I think this could cause a problem with the delay.

This is called from event->destroy()


if (event->destroy)
event->destroy(event);
module_put(pmu->module);

What if this event is in that module, and we just unloaded it?

Then the workqueue would try to modify the module text that no longer
exists.

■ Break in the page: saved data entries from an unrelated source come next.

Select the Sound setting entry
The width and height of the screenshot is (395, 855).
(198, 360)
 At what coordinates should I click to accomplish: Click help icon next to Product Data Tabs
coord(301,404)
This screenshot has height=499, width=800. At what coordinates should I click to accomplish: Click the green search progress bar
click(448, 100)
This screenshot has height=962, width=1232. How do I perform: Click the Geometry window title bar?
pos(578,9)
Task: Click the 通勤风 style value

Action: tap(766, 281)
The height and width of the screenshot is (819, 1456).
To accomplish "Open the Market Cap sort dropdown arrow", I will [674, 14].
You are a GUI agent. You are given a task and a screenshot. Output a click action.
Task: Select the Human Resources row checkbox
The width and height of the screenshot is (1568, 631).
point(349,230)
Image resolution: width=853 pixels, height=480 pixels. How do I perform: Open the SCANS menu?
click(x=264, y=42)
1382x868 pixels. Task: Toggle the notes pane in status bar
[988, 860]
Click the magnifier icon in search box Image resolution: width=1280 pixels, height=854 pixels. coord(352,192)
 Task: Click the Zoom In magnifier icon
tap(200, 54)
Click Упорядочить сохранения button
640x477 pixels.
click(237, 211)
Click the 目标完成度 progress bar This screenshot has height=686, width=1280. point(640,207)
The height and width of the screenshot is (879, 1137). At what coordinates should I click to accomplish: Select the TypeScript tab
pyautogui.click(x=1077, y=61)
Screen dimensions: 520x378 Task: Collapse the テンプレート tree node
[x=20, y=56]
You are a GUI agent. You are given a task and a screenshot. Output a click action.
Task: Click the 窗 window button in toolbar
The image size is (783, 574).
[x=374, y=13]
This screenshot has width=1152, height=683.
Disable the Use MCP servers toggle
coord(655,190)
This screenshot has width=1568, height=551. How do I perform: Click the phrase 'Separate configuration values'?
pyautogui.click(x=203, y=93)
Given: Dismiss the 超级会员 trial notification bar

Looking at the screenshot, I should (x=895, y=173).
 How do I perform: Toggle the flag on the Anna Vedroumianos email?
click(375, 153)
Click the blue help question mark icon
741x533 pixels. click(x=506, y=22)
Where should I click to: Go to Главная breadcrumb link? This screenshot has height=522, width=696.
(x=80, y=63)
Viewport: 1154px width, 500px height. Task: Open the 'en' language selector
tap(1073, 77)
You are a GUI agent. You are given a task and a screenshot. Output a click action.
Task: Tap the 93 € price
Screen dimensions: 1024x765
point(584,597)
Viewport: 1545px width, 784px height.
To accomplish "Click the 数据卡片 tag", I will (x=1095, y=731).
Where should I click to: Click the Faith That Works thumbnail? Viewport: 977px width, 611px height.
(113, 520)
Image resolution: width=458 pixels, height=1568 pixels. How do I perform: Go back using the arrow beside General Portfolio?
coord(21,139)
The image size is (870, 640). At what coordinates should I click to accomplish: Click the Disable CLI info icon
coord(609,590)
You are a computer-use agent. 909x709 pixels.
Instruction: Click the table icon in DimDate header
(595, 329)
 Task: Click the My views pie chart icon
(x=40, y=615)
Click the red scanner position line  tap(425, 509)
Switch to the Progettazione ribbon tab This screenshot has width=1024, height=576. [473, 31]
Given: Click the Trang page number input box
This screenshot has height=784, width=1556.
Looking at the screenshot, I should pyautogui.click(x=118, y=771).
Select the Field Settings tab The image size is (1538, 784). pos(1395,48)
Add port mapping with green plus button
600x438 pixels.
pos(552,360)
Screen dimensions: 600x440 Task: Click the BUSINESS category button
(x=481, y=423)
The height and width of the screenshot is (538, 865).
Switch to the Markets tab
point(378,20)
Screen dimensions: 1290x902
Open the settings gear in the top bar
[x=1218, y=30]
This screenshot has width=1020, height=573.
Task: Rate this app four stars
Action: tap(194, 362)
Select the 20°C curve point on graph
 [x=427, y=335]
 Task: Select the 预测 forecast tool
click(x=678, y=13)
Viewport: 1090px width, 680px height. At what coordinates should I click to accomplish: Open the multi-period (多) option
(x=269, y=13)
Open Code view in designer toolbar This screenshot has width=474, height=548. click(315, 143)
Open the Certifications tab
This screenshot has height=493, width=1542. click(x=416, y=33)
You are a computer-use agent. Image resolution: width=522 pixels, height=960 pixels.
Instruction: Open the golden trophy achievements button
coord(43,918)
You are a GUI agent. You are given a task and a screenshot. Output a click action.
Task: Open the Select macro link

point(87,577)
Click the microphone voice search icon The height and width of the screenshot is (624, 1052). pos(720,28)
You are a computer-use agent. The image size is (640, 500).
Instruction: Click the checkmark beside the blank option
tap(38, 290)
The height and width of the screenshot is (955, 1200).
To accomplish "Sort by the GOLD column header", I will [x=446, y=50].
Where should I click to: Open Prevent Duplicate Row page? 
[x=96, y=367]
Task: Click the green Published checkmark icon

Right?

I Cc'd some people that understand this code better.

-- Steve


>
> +++ x/kernel/trace/trace_event_perf.c
> @@ -236,14 +236,22 @@ int perf_trace_init(struct perf_event *p
> return ret;
> }
>
> -void perf_trace_destroy(struct perf_event *p_event)
> +static void perf_trace_destroy_work_fn(struct work_struct *w)
> {
> + struct perf_event *p_event = container_of(w, struct perf_event,
> + destroy_work);
> mutex_lock(&event_mutex);
> perf_trace_event_close(p_event);
> perf_trace_event_unreg(p_event);
> mutex_unlock(&event_mutex);
> }
>
> +void perf_trace_destroy(struct perf_event *p_event)
> +{
> + INIT_WORK(&p_event->destroy_work, perf_trace_destroy_work_fn);
> + queue_work(system_unbound_wq, &p_event->destroy_work);
> +}
> +
> #ifdef CONFIG_KPROBE_EVENTS
> int perf_kprobe_init(struct perf_event *p_event, bool is_retprobe)
> {